MEGA PRESS has been used to edit the GABA resonance at 3ppm. Due to the wide transition bandwidth of the editing pulse, macromolecule resonances are coedited. To suppress macromolecule signals, a symmetric suppression method has been proposed resulting in reduced GABA signal. We present a new editing method by incorporating spatial and spectral selectivity into the PRESS refocusing RF pulses to achieve both GABA editing and macromolecule suppression. Phantom studies showed higher edited GABA signal compared with MEGA PRESS and 90% macromolecule suppression. In-vivo studies demonstrated significantly higher edited GABA signal compared with MEGA PRESS.

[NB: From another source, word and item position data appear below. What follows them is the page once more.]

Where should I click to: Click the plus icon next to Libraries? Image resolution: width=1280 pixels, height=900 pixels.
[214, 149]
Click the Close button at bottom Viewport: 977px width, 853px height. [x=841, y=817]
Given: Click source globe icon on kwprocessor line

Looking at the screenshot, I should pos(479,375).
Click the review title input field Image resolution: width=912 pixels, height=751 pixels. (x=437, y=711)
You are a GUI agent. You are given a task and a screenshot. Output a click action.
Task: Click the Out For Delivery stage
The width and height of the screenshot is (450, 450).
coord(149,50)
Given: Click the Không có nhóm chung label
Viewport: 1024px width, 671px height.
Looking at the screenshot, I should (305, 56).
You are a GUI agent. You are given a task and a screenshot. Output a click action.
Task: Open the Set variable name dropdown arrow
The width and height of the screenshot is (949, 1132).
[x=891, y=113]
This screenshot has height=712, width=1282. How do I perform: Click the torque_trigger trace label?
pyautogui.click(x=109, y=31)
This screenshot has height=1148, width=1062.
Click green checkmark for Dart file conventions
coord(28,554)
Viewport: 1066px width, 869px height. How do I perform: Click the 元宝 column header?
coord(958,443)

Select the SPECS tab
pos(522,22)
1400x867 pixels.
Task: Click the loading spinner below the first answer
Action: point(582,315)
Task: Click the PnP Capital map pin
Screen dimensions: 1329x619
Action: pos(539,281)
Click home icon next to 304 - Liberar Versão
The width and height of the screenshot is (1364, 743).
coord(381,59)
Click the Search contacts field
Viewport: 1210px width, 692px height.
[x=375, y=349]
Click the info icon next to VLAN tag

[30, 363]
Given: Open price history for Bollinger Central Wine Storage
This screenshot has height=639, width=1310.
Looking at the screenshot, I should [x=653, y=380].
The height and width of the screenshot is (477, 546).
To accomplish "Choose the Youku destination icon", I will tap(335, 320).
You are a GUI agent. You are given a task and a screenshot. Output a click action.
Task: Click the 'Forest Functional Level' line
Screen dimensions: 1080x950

Assaf Tal¹ and Oded Gonen^2
1NYU Langone School of Medicine, New York, NY, United States, ²Radiology, NYU Langone School of Medicine, New York, NY, United States

Localization is an essential requirement for almost all proton magnetic resonance spectroscopy (MRS) acquisitions. Localization modules either acquire the spin echo (e.g., PRESS, LASER, semi-LASER, etc) or the stimulated echo (STEAM). We propose a localization module which acquires both coherence pathways. Compared to PRESS, this substantially reduces chemical shift displacements, specific absorption rates, minimum TE and increases B1+ immunity, much like STEAM, but at only a modest reduction in signal to noise (i.e. without the 50% signal loss associated with STEAM).